━━━━━ Exercise inputs ━━━━━

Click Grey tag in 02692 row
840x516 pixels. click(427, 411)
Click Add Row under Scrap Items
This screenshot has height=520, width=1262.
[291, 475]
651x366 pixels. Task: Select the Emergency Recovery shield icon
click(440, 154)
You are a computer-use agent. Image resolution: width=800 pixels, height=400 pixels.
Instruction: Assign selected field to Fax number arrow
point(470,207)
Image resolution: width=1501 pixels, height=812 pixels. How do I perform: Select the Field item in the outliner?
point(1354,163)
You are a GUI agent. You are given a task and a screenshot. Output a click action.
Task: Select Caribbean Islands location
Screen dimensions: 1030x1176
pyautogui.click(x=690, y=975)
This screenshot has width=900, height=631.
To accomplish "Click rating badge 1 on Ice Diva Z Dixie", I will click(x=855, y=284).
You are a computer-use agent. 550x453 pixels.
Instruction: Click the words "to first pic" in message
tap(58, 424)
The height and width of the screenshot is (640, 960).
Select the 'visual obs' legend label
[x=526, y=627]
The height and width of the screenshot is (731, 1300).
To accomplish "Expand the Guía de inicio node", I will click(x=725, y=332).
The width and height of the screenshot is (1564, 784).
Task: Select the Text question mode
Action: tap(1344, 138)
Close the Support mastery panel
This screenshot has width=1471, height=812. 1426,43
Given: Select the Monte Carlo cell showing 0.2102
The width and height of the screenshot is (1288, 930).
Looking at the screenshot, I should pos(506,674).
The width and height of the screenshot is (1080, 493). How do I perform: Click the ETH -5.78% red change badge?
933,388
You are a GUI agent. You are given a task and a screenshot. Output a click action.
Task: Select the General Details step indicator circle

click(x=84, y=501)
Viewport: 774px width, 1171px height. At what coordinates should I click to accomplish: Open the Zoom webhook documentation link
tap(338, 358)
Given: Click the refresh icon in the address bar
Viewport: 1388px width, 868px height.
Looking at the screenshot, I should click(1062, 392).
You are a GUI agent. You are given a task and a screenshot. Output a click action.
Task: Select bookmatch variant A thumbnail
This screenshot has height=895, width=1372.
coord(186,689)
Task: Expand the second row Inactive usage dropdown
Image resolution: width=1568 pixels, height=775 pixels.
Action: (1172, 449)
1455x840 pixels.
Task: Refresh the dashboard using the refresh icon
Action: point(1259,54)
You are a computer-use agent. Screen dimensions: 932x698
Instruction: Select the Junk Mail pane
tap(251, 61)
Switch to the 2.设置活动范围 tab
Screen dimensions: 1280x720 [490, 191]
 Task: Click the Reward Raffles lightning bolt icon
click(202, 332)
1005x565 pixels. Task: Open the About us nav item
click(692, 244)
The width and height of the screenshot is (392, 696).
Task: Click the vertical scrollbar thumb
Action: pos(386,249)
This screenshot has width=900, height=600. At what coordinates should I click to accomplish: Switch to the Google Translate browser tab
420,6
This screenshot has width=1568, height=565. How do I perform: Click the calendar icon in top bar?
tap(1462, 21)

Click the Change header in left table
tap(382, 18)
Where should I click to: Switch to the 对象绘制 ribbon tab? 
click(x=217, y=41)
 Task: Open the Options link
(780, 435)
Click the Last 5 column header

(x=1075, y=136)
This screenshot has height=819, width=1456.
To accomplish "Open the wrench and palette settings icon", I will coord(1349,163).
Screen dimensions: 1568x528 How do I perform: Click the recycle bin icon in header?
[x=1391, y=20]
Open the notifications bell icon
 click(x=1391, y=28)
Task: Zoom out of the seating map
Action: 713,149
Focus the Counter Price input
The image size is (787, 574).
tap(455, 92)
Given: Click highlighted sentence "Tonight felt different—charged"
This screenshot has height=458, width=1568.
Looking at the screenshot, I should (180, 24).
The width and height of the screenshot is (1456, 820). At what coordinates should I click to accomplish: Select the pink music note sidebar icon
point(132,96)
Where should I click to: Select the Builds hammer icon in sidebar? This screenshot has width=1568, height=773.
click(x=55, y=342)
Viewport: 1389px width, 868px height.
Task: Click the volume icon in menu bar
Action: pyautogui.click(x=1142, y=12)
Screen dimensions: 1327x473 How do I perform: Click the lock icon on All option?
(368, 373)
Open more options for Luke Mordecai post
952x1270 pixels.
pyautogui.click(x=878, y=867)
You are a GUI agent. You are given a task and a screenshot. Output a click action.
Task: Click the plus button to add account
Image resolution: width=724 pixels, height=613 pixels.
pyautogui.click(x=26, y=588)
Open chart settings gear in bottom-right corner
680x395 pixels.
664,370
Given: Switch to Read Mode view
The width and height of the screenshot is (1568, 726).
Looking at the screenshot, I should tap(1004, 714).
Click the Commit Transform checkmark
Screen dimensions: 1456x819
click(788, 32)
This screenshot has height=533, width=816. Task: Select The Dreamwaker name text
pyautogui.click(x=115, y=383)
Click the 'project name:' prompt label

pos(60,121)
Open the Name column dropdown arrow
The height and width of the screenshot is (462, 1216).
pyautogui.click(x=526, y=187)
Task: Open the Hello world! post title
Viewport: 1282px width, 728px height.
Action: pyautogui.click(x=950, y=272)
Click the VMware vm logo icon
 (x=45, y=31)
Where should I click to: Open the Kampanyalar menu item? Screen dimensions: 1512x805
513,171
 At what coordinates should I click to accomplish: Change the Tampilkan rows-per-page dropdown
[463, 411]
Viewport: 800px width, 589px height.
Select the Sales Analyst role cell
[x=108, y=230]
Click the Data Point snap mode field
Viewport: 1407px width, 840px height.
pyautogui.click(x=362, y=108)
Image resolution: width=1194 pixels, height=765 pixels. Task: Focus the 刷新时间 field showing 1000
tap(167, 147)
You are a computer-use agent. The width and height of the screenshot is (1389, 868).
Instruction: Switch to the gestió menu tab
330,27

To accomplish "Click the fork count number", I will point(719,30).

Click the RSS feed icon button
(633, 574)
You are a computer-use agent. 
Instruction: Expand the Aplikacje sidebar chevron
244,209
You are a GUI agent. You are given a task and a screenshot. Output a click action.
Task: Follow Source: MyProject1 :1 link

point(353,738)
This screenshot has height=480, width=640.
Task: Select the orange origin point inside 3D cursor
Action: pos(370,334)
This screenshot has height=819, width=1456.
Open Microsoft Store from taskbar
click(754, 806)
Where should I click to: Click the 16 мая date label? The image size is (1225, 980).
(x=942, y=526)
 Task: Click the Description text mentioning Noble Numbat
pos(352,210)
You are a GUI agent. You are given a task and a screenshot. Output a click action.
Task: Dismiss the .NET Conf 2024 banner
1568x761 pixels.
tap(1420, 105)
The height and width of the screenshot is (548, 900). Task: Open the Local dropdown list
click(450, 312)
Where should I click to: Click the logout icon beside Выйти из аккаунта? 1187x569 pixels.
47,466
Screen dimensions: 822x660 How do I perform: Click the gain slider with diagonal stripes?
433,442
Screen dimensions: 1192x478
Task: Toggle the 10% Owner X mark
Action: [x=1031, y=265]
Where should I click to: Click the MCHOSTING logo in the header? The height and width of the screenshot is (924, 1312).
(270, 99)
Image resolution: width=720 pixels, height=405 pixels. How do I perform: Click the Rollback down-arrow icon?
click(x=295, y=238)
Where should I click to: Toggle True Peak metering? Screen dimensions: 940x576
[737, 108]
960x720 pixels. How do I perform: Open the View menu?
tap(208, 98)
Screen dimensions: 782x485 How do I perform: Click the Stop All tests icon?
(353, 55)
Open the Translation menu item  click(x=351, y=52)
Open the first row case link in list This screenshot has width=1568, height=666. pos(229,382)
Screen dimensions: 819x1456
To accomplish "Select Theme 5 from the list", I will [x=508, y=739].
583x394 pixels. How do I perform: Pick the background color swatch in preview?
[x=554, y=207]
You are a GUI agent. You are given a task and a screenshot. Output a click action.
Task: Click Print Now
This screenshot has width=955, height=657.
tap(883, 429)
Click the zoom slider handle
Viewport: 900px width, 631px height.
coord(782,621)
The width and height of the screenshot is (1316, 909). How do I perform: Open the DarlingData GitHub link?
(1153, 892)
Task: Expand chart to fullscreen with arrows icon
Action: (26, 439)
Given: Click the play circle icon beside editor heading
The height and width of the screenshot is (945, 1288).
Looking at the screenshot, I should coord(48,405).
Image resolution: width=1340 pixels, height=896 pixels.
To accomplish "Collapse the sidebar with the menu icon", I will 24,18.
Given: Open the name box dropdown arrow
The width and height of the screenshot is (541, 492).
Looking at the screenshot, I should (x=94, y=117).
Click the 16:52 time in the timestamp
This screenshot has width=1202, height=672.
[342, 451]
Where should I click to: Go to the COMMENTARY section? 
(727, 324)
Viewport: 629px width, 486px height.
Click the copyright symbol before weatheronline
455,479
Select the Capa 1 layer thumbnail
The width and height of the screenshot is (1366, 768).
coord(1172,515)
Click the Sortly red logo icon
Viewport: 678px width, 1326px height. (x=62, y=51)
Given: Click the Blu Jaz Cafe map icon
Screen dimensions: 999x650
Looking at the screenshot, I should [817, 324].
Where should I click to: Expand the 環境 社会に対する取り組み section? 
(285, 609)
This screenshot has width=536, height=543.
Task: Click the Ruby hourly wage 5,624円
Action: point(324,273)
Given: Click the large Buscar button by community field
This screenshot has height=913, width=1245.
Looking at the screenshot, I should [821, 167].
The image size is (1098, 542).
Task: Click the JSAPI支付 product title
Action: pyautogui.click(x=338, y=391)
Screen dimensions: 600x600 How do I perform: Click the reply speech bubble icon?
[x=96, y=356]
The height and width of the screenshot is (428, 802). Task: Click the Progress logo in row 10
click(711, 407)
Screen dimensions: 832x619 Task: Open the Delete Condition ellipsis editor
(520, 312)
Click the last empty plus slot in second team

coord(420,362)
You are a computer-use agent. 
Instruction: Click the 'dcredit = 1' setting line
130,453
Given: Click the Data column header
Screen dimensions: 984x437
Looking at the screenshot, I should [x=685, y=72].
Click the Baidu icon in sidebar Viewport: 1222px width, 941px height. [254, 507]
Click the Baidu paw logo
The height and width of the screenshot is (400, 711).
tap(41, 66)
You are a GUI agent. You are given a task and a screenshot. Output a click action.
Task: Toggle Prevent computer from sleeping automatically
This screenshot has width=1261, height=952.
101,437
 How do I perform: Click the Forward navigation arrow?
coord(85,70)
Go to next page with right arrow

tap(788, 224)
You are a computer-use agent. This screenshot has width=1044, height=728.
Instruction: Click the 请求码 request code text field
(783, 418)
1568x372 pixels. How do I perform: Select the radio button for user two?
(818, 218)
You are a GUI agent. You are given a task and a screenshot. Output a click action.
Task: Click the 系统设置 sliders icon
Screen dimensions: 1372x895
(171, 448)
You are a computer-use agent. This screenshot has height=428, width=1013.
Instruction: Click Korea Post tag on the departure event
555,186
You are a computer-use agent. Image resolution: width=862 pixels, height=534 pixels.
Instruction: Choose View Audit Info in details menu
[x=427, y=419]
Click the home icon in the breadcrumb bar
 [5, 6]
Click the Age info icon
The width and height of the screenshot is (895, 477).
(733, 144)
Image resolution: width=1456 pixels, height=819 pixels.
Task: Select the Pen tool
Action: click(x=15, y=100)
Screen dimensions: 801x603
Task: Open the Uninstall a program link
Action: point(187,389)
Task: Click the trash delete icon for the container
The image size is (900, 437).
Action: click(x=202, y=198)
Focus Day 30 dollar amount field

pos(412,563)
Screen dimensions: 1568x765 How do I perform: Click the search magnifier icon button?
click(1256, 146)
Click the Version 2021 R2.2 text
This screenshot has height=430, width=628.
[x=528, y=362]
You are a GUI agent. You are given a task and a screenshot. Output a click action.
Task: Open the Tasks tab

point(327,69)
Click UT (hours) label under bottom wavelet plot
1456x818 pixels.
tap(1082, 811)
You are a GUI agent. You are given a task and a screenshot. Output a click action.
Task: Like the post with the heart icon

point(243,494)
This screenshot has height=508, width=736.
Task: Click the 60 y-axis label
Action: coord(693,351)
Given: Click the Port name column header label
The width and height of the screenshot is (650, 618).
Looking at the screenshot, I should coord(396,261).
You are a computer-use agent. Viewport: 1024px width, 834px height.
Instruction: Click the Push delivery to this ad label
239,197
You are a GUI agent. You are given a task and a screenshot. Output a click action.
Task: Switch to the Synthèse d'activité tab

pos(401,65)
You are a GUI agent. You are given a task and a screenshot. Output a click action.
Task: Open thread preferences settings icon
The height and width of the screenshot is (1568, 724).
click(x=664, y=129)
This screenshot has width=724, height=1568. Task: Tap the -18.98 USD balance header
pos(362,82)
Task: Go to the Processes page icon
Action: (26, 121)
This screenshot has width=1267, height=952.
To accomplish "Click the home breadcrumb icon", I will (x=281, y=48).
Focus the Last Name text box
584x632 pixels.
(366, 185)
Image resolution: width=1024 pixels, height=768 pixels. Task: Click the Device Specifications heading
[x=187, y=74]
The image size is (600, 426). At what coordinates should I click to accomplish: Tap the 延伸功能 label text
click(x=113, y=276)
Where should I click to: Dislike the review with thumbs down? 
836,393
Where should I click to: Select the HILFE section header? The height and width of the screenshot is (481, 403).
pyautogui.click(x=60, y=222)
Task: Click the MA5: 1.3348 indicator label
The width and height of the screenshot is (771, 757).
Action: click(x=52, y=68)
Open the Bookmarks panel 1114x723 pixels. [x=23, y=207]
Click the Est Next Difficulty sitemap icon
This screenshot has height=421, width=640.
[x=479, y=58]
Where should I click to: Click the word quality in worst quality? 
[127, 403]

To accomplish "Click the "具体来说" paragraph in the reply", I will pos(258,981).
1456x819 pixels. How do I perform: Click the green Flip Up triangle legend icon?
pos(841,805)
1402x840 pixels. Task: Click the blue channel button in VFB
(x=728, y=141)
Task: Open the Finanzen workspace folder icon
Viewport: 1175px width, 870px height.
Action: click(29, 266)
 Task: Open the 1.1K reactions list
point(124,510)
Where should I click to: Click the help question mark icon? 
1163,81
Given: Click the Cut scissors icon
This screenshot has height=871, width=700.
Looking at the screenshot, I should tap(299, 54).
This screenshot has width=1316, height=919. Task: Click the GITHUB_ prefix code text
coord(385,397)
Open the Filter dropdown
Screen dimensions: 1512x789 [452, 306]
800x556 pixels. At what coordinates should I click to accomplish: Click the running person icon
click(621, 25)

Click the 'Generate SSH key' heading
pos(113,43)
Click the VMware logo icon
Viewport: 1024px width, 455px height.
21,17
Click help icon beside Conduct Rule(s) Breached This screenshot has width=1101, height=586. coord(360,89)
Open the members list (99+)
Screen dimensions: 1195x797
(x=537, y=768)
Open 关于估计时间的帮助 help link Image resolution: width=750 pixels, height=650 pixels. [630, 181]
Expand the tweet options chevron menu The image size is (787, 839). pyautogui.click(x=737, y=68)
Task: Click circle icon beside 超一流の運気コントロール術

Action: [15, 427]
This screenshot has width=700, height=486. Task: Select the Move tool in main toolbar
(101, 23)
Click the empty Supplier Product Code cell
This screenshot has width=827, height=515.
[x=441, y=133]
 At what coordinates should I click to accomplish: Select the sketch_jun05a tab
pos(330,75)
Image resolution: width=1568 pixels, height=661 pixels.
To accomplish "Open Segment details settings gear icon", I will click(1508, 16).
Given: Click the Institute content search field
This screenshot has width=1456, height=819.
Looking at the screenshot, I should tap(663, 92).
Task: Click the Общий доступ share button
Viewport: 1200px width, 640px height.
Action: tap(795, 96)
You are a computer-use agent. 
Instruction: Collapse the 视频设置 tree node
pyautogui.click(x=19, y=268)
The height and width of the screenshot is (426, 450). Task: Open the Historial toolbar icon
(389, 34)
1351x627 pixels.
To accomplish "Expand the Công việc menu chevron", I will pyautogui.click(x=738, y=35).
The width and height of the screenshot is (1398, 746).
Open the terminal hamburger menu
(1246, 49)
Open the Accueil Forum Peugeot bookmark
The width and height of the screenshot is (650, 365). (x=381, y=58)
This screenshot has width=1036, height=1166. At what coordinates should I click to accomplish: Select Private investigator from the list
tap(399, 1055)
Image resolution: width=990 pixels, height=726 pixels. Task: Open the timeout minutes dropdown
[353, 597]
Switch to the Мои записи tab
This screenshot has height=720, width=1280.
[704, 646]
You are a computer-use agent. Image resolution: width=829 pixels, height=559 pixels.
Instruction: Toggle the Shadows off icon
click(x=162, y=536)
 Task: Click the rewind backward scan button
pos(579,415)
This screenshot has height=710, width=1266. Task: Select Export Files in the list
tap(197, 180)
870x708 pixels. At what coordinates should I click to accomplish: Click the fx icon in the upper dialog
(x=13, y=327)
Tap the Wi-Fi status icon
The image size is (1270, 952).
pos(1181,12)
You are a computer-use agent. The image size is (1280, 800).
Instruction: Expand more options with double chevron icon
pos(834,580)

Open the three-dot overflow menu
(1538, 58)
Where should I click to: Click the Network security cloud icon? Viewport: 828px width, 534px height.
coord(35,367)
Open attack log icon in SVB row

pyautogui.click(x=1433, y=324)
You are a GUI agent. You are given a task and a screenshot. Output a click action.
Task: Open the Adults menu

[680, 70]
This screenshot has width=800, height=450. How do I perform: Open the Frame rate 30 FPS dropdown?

━━━━━

Repeat the lines of the data above word for word, starting at the line that contains "This screenshot has width=1267, height=952." and ending after the line that contains "[x=187, y=74]".

This screenshot has width=1267, height=952.
To accomplish "Click the home breadcrumb icon", I will (x=281, y=48).
Focus the Last Name text box
584x632 pixels.
(366, 185)
Image resolution: width=1024 pixels, height=768 pixels. Task: Click the Device Specifications heading
[x=187, y=74]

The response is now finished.